Work required – Lines before the one containing "info@newdata.biz (1369, 518)" in the records below are to be left out; that line and all after it, through the end, are to be retyped exactly.

Exercise data –

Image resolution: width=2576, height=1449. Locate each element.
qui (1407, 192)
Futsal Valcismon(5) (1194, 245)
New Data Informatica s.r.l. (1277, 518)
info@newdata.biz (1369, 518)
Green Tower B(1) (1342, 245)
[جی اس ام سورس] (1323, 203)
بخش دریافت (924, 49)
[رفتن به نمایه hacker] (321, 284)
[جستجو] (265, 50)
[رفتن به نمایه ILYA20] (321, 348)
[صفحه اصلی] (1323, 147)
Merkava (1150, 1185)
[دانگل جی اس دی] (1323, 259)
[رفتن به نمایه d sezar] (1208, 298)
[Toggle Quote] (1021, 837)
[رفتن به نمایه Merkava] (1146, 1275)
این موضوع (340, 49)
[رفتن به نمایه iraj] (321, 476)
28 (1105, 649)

Your solution –
info@newdata.biz (1369, 518)
Green Tower B(1) (1342, 245)
[جی اس ام سورس] (1323, 203)
بخش دریافت (924, 49)
[رفتن به نمایه hacker] (321, 284)
[جستجو] (265, 50)
[رفتن به نمایه ILYA20] (321, 348)
[صفحه اصلی] (1323, 147)
Merkava (1150, 1185)
[دانگل جی اس دی] (1323, 259)
[رفتن به نمایه d sezar] (1208, 298)
[Toggle Quote] (1021, 837)
[رفتن به نمایه Merkava] (1146, 1275)
این موضوع (340, 49)
[رفتن به نمایه iraj] (321, 476)
28 (1105, 649)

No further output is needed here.